Despite the crowded market, the potential of open models remains immense, akin to "dark matter" – a vast, recognized potential that currently lacks clear methodologies or examples for effective unlocking. Innovations in Agentic AI and OpenClaw are expected to spur widespread experimentation with open models, serving to complement, rather than replace, offerings like Claude and Codex.
For open models, initial benchmark results at release present an incomplete picture. While this can be exciting, given their higher variance and capacity for surprise, it also highlights structural challenges in building businesses and robust AI experiences around them compared to closed alternatives. When new closed models like Claude Opus or GPT are released, a few hours of testing within agentic workflows can effectively gauge their capabilities. Applying this same "vibe test" to open models, however, can be a category error.
Another significant aspect of open models in the era of agents is their ability to shift focus from integration complexities, harnesses, and tools, allowing a clearer assessment of the model's inherent capabilities. While certain functionalities like search naturally require tools, the ability to precisely measure the standalone progress of a model offers a welcome simplification in an often opaque AI space.
When evaluating a new open-weight model for investment, the following factors are crucial:
- Model performance (and size): How the model performs on relevant benchmarks and its comparison to other models of similar scale.

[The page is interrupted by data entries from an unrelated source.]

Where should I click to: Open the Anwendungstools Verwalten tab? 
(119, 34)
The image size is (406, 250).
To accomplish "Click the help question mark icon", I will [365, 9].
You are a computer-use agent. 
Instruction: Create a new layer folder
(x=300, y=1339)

- Country of origin: The provenance of a model, such as whether it was developed in China, can be a critical consideration for some businesses.

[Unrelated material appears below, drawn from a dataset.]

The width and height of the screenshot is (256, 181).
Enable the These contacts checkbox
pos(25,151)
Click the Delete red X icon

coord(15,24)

- Model license: Models requiring complex legal approvals for use will experience slower adoption rates within mid-sized and large enterprises.
- Tooling at release: Many models, due to pushing architectural or tool boundaries, are released with implementations in popular software like vLLM, Transformers, or SGLANG that are either incomplete or substantially slower.
- Model fine-tunability: The ease or difficulty of adapting the model to specific use-cases during practical application.
The primary challenge is that while some of these factors, such as general performance, licensing, and origin, are immediately apparent at release, others, like tooling maturity and fine-tunability, often require days or weeks to fully assess.